(Data extracts)
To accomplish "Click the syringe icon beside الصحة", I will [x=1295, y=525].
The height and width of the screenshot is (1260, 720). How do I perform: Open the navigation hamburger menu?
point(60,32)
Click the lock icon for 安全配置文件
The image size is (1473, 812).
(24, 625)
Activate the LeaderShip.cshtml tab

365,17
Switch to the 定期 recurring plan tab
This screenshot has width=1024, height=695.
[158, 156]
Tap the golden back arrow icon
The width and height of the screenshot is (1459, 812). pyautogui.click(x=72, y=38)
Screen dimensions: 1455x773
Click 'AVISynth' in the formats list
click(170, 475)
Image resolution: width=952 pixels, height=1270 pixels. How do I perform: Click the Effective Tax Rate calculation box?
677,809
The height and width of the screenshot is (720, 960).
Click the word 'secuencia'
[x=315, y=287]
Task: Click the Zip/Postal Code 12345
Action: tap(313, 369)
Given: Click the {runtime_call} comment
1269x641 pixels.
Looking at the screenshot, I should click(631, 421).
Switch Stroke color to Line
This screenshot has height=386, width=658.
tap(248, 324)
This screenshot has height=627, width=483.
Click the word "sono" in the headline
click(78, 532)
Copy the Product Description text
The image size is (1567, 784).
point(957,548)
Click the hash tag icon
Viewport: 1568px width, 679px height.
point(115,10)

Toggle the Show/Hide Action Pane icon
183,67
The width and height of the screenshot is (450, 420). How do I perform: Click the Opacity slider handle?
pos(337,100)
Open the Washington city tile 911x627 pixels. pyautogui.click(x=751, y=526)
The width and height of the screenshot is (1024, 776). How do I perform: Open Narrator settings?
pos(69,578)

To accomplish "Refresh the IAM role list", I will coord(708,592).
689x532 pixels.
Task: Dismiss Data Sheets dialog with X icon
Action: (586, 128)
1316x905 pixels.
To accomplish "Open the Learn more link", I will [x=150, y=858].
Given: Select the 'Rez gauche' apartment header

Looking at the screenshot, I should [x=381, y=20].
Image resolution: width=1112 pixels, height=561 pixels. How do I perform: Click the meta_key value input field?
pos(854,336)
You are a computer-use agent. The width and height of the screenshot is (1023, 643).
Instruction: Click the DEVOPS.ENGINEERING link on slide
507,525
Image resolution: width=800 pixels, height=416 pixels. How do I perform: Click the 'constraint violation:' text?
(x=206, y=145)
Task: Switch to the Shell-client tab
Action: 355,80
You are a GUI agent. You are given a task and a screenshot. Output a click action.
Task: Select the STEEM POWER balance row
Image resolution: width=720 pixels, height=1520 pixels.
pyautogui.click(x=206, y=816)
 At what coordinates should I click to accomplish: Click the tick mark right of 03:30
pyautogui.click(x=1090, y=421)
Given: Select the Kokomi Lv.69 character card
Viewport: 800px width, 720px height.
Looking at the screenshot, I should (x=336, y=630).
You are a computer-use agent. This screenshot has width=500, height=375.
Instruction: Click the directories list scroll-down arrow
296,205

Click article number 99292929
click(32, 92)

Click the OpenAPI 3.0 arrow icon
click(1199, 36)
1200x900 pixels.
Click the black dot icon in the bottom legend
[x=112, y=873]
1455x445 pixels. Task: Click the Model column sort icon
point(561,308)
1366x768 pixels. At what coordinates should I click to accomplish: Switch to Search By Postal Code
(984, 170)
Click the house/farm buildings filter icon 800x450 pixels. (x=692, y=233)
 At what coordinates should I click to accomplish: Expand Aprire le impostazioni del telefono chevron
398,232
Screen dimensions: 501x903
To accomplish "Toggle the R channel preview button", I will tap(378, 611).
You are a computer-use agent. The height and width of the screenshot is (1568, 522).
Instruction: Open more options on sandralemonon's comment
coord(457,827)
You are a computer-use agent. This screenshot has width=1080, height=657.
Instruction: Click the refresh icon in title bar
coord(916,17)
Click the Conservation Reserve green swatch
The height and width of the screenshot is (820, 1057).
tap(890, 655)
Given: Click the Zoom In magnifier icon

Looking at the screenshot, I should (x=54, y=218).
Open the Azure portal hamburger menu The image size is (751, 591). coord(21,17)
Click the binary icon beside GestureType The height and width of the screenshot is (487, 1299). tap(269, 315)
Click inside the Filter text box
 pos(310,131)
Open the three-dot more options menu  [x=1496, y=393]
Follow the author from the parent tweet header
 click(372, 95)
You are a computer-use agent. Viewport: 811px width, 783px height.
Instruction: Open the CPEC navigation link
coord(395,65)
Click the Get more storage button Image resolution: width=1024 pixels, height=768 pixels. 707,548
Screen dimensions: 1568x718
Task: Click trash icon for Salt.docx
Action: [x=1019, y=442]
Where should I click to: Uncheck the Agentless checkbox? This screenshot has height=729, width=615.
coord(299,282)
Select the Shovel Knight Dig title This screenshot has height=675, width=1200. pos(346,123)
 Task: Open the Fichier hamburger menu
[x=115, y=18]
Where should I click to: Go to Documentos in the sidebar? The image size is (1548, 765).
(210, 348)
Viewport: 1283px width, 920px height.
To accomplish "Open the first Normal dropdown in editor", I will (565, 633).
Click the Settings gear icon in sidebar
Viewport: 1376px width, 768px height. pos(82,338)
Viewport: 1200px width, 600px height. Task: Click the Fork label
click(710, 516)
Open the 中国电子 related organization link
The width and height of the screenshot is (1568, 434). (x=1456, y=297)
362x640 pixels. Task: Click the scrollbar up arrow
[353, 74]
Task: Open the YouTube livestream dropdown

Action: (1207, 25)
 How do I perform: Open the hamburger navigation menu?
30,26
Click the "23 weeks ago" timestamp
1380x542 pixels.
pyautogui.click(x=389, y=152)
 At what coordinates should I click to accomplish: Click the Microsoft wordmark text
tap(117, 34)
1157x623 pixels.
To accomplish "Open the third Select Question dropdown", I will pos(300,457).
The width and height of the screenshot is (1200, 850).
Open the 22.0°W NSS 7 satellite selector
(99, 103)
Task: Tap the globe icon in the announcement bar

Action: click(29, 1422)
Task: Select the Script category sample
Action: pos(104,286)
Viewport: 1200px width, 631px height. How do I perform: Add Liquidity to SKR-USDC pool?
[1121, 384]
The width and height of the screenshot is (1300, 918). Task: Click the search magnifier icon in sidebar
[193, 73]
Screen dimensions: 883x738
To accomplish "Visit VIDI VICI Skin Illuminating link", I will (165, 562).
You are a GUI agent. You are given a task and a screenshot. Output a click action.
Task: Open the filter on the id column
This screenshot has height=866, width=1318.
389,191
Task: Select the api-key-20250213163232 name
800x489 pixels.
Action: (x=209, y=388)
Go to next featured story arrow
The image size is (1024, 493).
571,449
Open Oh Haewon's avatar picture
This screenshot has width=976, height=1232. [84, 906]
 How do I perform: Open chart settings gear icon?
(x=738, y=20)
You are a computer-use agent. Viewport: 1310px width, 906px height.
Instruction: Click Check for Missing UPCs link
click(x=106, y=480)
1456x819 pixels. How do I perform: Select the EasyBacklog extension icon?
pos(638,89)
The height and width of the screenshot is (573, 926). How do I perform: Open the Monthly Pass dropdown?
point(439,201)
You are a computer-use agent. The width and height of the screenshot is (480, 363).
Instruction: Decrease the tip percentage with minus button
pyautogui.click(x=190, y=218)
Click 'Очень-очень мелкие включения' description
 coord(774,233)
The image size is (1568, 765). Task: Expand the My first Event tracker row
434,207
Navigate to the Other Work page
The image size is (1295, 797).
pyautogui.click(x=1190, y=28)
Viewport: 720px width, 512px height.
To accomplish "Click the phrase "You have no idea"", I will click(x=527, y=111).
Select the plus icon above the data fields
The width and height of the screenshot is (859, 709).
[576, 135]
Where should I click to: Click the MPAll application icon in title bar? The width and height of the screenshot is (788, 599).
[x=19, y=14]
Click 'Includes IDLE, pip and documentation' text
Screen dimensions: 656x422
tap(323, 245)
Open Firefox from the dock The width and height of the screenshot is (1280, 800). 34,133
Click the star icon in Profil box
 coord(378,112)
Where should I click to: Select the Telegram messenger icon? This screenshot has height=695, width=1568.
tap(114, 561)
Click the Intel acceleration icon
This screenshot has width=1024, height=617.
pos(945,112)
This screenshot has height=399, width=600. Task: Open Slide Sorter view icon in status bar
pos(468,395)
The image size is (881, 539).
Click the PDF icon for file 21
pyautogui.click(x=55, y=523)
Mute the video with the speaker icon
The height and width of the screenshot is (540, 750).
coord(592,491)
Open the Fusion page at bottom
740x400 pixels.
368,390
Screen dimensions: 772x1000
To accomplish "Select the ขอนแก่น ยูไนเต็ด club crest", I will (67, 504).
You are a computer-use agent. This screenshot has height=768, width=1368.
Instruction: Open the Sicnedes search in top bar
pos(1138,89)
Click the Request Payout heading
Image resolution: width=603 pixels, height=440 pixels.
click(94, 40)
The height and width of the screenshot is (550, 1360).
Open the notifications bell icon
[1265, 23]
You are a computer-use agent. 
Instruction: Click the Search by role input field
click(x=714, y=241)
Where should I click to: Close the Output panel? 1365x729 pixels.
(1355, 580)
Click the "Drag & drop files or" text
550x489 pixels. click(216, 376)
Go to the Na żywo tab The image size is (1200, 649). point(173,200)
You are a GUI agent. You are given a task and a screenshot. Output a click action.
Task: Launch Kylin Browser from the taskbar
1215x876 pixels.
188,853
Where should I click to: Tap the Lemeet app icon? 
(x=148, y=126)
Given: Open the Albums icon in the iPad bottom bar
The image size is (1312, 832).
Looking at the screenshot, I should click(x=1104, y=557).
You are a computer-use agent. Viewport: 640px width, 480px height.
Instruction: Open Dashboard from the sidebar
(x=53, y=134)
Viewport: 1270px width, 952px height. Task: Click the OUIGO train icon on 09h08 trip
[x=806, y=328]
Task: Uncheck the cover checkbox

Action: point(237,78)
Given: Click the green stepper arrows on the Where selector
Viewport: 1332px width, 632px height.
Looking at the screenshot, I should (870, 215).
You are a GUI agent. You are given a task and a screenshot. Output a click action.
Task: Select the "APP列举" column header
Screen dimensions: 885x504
(End Data extracts)
### Work instruction
Reproduce word for word the material above, starting with the line that has "is (480, 363)." and stopping after the line that has "Navigate to the Other Work page".

### Your solution
You are a computer-use agent. The width and height of the screenshot is (480, 363).
Instruction: Decrease the tip percentage with minus button
pyautogui.click(x=190, y=218)
Click 'Очень-очень мелкие включения' description
 coord(774,233)
The image size is (1568, 765). Task: Expand the My first Event tracker row
434,207
Navigate to the Other Work page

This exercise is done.